In the end of Section 2, we mentioned that optimization problems in deep learning is solved by optimizers. Since in the previous section we have formulated the deep learning tasks into optimization problems, the design of optimizers is then a key ingredient in deep learning. In this section, we will introduce the first-order (or gradient-based) optimizers. These optimizers are dominant choices for optimization in deep learning due to their satisfactory computation complexity.

Now let’s revisit the Example 3 and Example 4. One can easily observe that these examples enjoy two properties: (1). The feasible set is continuous; (2). If the loss functions and the neural networks are continous and (sub-)differentiable, then the objective functions are also continous and differentiable with respect to the variables. These properties ensure that we can compute the gradient of the objective function, which is great – marching towards the direction of the negative gradient reduce the objective function! We provide a abbreviate proof for this argument: suppose the objective function is $$f$$ and the variable is $$w$$, and suppose we are now at the point $$w_0$$. Update $$w_0$$ by adding $$-h\nabla f(w_0)$$ with $$h$$ a sufficiently small positive scalar yields that

$f(w_0-h\nabla f(w_0))= f(w_0)-\langle h\nabla f(w_0), \nabla f(w_0)\rangle +o(h)\\\quad\quad\quad\quad= f(w_0)-h\Vert \nabla f(w_0)\Vert^2 +o(h)$

We then observe that $$f(w_0-h\nabla f(w_0))<f(w_0)$$ if $$h$$ is small and the gradient $$\nabla f(w_0)$$ is not zero.
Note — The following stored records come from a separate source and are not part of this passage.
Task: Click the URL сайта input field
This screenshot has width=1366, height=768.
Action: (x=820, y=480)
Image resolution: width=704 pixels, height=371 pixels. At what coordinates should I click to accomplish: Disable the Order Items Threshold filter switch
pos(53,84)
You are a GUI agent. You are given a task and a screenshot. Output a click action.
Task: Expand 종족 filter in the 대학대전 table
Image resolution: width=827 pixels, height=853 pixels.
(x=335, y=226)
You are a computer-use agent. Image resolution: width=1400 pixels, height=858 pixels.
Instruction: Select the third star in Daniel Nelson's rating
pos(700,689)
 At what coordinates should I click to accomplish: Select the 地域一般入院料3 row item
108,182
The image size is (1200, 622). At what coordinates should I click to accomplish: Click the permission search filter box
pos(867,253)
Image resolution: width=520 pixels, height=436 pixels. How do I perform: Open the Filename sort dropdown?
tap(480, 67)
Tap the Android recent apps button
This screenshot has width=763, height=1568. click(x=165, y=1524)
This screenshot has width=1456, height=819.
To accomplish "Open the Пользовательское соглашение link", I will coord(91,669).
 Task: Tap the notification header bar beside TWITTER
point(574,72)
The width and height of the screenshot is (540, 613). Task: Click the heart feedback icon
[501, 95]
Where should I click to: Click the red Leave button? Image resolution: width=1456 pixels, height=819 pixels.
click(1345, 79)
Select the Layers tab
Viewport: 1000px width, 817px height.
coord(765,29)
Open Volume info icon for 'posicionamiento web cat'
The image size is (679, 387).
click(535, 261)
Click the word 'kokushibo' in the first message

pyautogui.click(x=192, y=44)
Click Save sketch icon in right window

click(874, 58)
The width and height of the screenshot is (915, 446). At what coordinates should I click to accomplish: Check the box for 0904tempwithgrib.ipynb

On the other hand, when the gradient is zero, $$w_0$$ is a saddle point for $$f$$. Note that without the second or higher order derivatives, the best solutions we can find are the saddle points. Thus, if $$w_0$$ is a saddle point, it is already a “good” solution and the optimization problem has been solved. With the above methodology, we are able to derive a simple optimizer – the (vanilla) gradient descent (GD) optimizer. As we will see latter, GD is actually the footstone of first-order optimization, in the sense that all of the following optimizers are modified from it.

Psedocode of GD

Input: objective function $$f$$, initial point $$w_1$$, number of iterations $$T$$, learning rate $$\{\eta_1,\cdots,\eta_T\}$$

For $$t=1\rightarrow T$$:

$$w_{t+1}=w_{t}-\eta_t \nabla f(w_{t})$$

Output: $$w_{T+1}$$  Figure 1: GD over $$f(x)=x^2$$. Left: learning rate = 0.1; right: learning rate = 0.7.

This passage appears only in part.